Diabetes
The Exercise Prescription: Resistance training with dumbbells, your body weight, resistance bands or gym machines + cardio
The Dose: Resistance training three times per week, plus 150 minutes of cardio exercise per week.
Exercise can improve your A1C levels, also known as your blood’s hemoglobin levels and a marker for diabetes. It can also assist in stabilizing blood glucose levels, which is vital for those living with diabetes or prediabetes. A daily workout may sound daunting, but it doesn’t have to mean a trip to the gym and it doesn’t have to be done all at once. “We see blood sugars normalize or stabilize post-exercise, so exercising throughout the day – 10 minutes here, 10 minutes there – can be beneficial,” says Hodson. To work bursts of light cardio into your day, try parking your car a few blocks away from your office. Taking the stairs and walking the dog count, too. Resistance training is also vital for those with diabetes. Studies show that an increase in muscle mass over time can have improved benefits on glycemic control, and it means that you’ll burn more calories when at rest. A good program could involve a circuit of squats, lunges, planks, push-ups and dumbbell exercises.

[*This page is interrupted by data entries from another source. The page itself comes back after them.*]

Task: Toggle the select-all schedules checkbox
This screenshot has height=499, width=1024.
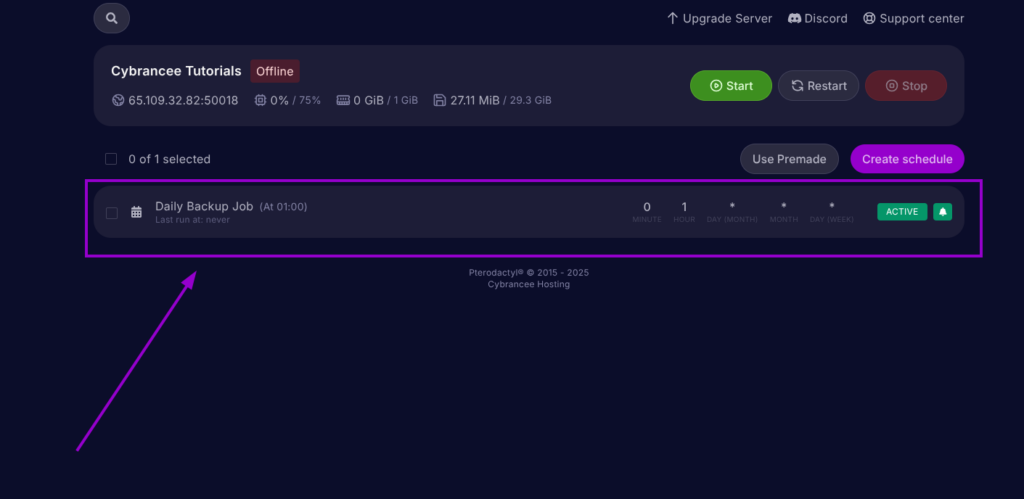Action: pos(111,159)
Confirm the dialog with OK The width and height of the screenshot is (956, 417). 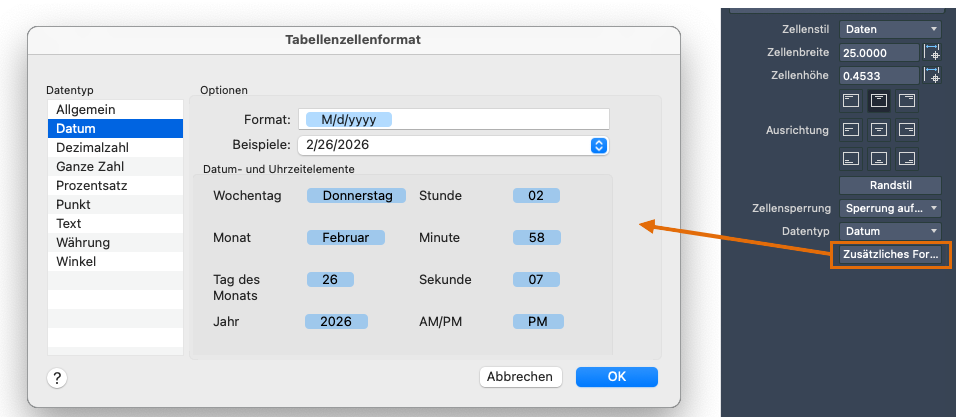pos(617,377)
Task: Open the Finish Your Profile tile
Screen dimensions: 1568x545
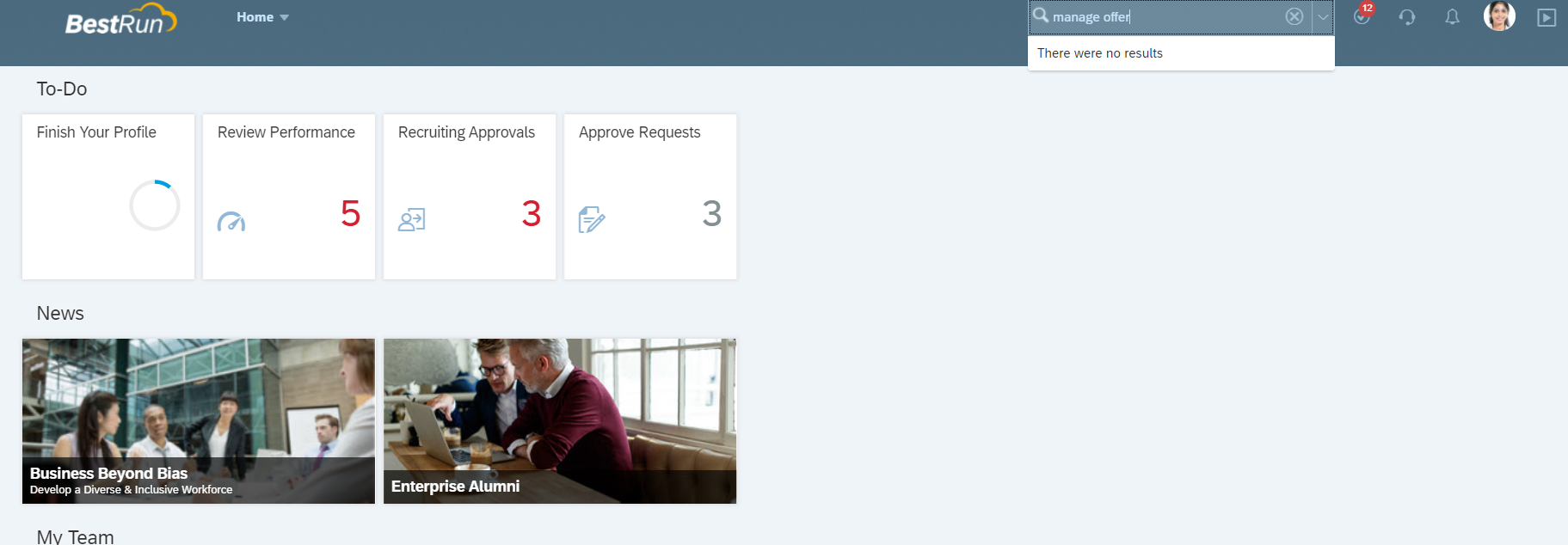Action: 108,197
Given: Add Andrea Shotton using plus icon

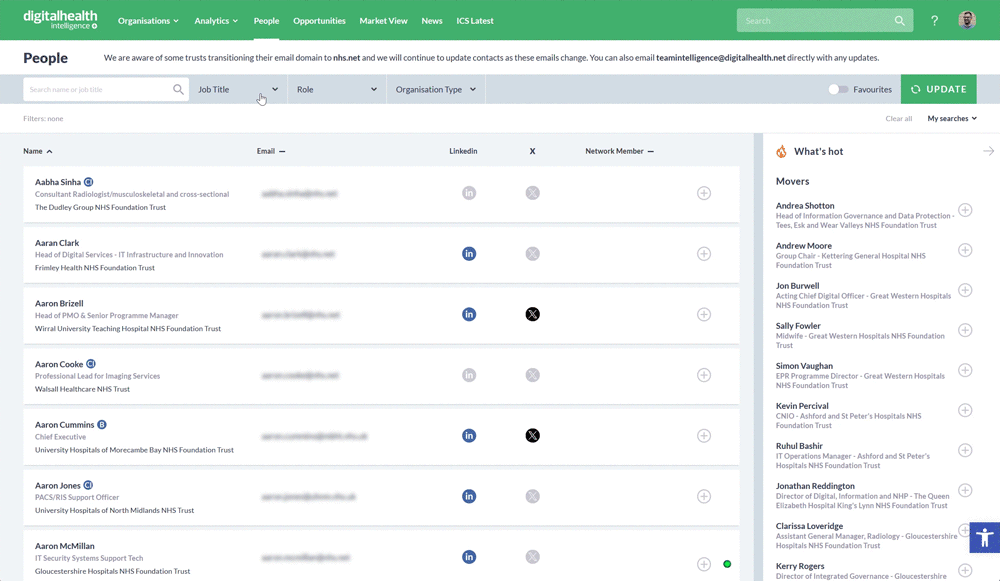Looking at the screenshot, I should pyautogui.click(x=965, y=210).
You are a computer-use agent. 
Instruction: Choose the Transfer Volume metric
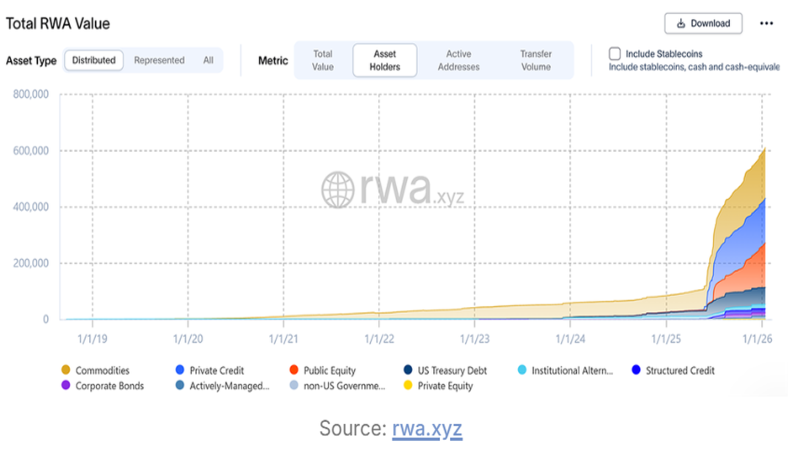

Dementia and Alzheimer’s Disease
The Exercise Prescription: Moderate to vigorous walking program
The Dose: 45 minutes of cardio or walking three times per week, plus three days of resistance training
Repeated studies have connected physical activity with reducing rates of dementia, improving cognition, increasing the size of the hippocampus and delaying the development of Alzheimer’s disease. A longitudinal study from the Ontario Brain Institute that examined 55 physical-activity studies and found that people over 65 who were physically active were 38 percent less likely to develop Alzheimer’s than those who were inactive – this means that one in seven cases of Alzheimer’s could be prevented with a more active lifestyle. Exercise stimulates the brain’s ability to make connections and encourages new cell growth. A separate study of seniors found that tai chi, in particular, can improve balance and coordination and slow the degenerative effects of dementia.
Heart Disease
The Exercise Prescription: Walking + resistance training
The Dose: Some form of exercise most days of the week (for 10 minutes or more) for a total of 150 minutes
a week, plus two-three days of resistance training
“Heart disease is the number one killer of women,” says Hodson. This means getting patients on a treadmill or cardio equipment, with longer warm-ups and cool-downs, and getting their blood pumping to improve circulation and blood flow, she says. If you’re not a fan of the treadmill, an evening stroll counts, too, as long as it’s a bit challenging. (If you’re not sure if you’re pushing yourself enough, use a Rate of Perceived Exertion scale, with 10 meaning you’re breathless or at the point of muscle exhaustion. For best results, aim for a seven or eight on the scale on most walks. And, of course, you don’t have to stop at walking. Running, indoor cycling and group fitness classes that challenge your heart rate are excellent forms of cardio training to work into your fitness regimen. To build strength, begin by incorporating light hand weights on the walk, working your way up to strength-training sessions twice a week. Improving muscle mass can also help battle heart disease.
Arthritis
The Exercise Prescription: Water workouts
The Dose: 30 minutes in the pool, two or three times a week
The Arthritis Foundation recommends working out in water because it provides 12 times the resistance of air, allowing you to challenge your muscles while taking it easy on your joints. To start, find a class at a local city pool that incorporates water walking or running and different underwater strength-building exercises. Swimming good old-fashioned laps at the pool will also do the trick.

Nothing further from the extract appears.